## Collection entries
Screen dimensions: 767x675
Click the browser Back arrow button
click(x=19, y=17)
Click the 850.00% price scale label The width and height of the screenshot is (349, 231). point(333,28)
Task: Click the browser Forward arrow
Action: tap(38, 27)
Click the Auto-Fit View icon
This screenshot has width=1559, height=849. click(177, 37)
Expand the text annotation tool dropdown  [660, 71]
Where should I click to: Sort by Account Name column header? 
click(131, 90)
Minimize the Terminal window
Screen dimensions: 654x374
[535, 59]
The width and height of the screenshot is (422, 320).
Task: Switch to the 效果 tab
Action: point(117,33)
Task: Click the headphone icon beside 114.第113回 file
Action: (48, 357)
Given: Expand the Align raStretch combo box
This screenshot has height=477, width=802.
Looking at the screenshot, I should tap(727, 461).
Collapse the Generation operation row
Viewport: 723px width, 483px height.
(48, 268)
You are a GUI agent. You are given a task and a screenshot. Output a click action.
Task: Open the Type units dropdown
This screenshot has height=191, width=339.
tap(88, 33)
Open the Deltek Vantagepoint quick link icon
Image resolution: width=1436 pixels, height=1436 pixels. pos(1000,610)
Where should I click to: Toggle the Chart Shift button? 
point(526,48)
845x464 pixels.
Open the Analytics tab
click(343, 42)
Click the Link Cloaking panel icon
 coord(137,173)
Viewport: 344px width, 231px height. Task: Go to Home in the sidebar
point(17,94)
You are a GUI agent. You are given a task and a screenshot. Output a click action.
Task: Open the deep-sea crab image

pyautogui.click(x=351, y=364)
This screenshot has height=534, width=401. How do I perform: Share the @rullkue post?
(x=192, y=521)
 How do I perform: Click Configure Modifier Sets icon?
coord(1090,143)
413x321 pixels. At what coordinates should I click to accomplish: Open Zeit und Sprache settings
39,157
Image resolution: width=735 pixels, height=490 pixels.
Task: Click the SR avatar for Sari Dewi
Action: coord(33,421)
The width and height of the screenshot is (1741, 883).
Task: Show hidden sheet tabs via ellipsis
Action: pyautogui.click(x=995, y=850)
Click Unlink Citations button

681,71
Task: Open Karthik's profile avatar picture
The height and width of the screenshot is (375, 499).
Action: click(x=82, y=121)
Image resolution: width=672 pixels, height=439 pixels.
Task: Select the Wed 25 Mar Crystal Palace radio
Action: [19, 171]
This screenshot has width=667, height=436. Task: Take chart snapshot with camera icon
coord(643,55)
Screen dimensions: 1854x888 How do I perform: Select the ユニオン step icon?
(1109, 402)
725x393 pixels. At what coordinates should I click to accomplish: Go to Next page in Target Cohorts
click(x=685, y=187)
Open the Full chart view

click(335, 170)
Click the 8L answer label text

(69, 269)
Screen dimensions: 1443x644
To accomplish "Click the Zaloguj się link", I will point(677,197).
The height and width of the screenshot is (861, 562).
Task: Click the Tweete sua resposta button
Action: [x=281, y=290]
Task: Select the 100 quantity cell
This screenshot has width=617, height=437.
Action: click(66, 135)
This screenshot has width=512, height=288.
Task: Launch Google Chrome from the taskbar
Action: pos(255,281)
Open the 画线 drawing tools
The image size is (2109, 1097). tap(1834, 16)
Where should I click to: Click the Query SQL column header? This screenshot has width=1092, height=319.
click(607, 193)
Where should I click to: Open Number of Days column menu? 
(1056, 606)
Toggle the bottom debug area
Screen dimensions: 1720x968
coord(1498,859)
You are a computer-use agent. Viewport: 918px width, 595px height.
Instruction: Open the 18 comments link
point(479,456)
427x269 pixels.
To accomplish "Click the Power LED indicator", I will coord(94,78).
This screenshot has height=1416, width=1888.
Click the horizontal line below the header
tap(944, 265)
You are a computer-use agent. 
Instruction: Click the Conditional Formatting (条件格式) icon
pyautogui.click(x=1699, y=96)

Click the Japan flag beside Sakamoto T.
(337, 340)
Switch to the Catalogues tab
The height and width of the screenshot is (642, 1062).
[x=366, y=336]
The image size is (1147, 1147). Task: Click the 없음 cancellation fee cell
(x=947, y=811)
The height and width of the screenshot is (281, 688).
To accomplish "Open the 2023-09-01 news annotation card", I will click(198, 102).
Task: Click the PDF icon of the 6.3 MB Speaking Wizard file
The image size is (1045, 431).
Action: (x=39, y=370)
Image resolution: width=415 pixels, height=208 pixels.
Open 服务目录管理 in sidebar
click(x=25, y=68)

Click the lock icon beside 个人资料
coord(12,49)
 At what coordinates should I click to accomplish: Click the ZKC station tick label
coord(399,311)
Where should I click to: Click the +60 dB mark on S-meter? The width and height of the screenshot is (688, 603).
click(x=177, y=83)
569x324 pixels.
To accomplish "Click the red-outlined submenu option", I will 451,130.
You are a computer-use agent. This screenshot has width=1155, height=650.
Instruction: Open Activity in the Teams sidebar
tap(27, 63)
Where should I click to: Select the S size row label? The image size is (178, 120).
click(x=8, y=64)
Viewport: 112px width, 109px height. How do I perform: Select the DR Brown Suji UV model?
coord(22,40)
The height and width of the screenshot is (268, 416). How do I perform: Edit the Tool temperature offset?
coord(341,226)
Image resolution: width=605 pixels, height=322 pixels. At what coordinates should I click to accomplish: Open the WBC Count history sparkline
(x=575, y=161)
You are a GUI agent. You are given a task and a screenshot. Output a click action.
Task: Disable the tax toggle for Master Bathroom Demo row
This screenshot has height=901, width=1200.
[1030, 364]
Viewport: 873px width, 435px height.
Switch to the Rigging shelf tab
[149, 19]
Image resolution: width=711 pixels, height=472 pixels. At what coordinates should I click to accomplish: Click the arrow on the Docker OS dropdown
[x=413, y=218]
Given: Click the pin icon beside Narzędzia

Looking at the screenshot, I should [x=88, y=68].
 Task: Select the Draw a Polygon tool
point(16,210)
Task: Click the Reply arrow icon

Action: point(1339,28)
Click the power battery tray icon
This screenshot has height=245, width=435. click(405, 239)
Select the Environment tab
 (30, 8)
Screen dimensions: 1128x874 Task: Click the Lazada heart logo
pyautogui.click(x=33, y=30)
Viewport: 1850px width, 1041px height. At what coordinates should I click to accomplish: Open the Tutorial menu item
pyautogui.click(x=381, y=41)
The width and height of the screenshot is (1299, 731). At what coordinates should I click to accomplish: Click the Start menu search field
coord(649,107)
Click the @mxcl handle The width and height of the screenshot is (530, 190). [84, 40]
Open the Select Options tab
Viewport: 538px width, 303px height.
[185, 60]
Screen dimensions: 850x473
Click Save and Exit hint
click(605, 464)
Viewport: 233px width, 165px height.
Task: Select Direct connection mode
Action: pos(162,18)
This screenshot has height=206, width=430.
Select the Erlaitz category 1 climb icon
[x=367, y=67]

## REQUEST
Rewrite the entries from the line with "Select the Environment tab" up to and including the line with "pyautogui.click(x=33, y=30)", putting "Network" in place of "Environment" and keeping everything else the same.

## ANSWER FOR THIS EXERCISE
Select the Network tab
 (30, 8)
Screen dimensions: 1128x874 Task: Click the Lazada heart logo
pyautogui.click(x=33, y=30)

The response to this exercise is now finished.